**What you will do**
a) In the review of The Great Philosophers series, what is the price of each title?
b) Extend the review of The Great Philosophers series with new text that picks up after its last sentence.

**Reading text**
※ ※ ※

FROM: THE TIMES

BY DANIEL JOHNSON

Straight thinking

THE GREAT PHILOSPHERS
Series edited by Ray Monk and Frederic Raphael
Weidenfield, £2 each (Non-Fiction)
ISBN's: various

Philosophy is hard work; it is also fun. There is plenty of both in the first dozen titles of this cheap and cheerful new series of pocket books. But be warned: though short enough to read on an average commuter's journey, these ambitious little volumes are not primers.

Beginners may be baffled by their density and vocabulary. Unlike, say, the Fontana Modern Masters, they do not pretend to offer rounded introductions to their subjects; still less are they Bluffer's Guides. Rather, they are essays in the strictest sense of the word: attempts, deliberately partial, to interest the reader in a particular aspect of the thinker in question.

It was a good idea to appoint Ray Monk, the engagingly readable but highly professional biographer of Wittgenstein and Russell, as co-editor with Frederic Raphael, who makes no claim to philosophical expertise, merely to curiosity.

※ ※ ※

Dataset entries
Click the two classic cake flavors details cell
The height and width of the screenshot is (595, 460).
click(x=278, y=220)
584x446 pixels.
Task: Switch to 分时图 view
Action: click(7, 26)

※ ※ ※

**Written responses**
a) £2 each

b)
Their first batch of eggheads are mostly done to a turn, if a little hard-boiled here and there. Anthony Gottlieb's Socrates is outstanding ­ so good, in fact, that I am already looking forward to his forthcoming history of Western philosophy. Ronald Hayman, the biographer of Nietzsche, has produced an illuminating account of the philosopher's cacophony of voices. Intriguing, if less convincing, are his medical theories: Nietzsche's notorious headaches were, it seems, due to sinusitis, and it wasn't syphilis that sent him insane, but a non-organic collapse. Hayman makes his partly voluntary loss of identity and the ability to communicate, except through music, sound like schizophrenia.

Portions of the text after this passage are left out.